Pluralistic: 26 Jul 2021

Today's links

A piggybank covered with the logos of skeezy charter school chains.

Charter schools are money laundries (permalink)

Critiques of charter schools usually focus on poor quality education (disproportionately affecting racialized and poor people) and dangerous ideology (the movement is funded by billionaire dilettantes and religious maniacs), and with good reason!

Scans from textbooks from Abeka, BJU Press and Accelerated Christian Education (ACE), used in charter schools nationwide.

Charters hand public funds to private institutions with minimal oversight. Public money should not go to schools that endorse slavery and indigenous genocide, nor schools that deny evolution and claim humans and dinosaurs co-existed.

Charter students know they're getting substandard educations – that's why the 2019 valedictorians for Detroit’s Universal Academy used their speech to denounce the school, its curriculum and administrators.

The more we learn about charters, the worse the situation gets. Take New Orleans, where, post-Katrina, the Republican statehouse and wealthy dilettante "philanthropists" eliminated all public education in favor of charter schools.

A decade later, the state education regulator gave half these schools "D" or "F" grades.

No wonder that charter teachers joined LA public school teachers on their Red For Ed pickets in 2019:

Charter schools pitch themselves as grassroots phenomena, made possible thanks to the passion of parents seeking quality educations for their kids. The reality is that the movement is funded and promoted through a corrupt network of ultra-wealthy ideologues.

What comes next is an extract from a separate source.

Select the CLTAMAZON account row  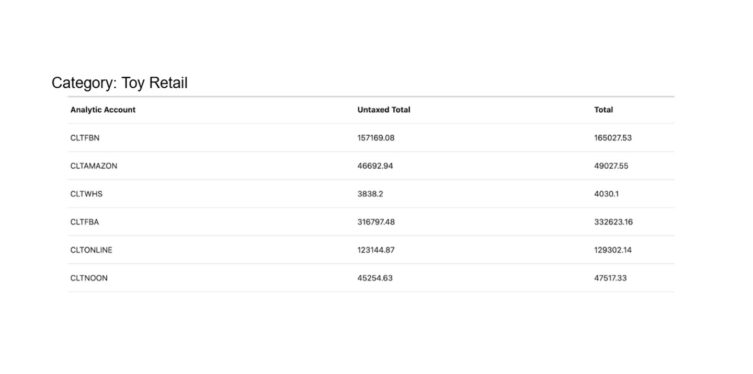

The Kochs and the Waltons (Walmart) have secretly funneled vast fortunes into disinformation campaigns aimed at demonizing teachers' unions:

They were joined by the likes of Trump education secretary Betsy DeVos, a fundamentalist who makes no secret of her view that charters can remove the barrier between church and state and institute publicly funded Christian indoctrination in schools:

Destroying public education is the sport of kings. Bill Gates blew $775m on a failed charter experiment whose subjects were children who got no say in the matter:

Gates has solid teammates in his anti-public-education crusade. I mean, who can say no to Mark Zuckerberg?

Misery loves company, which is why the Sacklers – mass-murdering architects of the opioid epidemic – sunk so much blood money into the charter project (incredibly, this "philanthropy" is supposed to improve their reputation):

But a critique of charters that starts with poor outcomes and ends with ideological billionaires misses the third leg of this stool: money-laundering and financial fraud.

Admittedly some of that has been in plain sight for years. Remember when an LA school board exec plead guilty to felony finance fraud and conspiracy for his role in the charter-backed takeover of the board?

But "Chartered For Profit," a report from Network for Public Education is by far the most comprehensive look at the means by which billions are transferred from public school districts to profiteers, at the expense of kids in both the charter and public system.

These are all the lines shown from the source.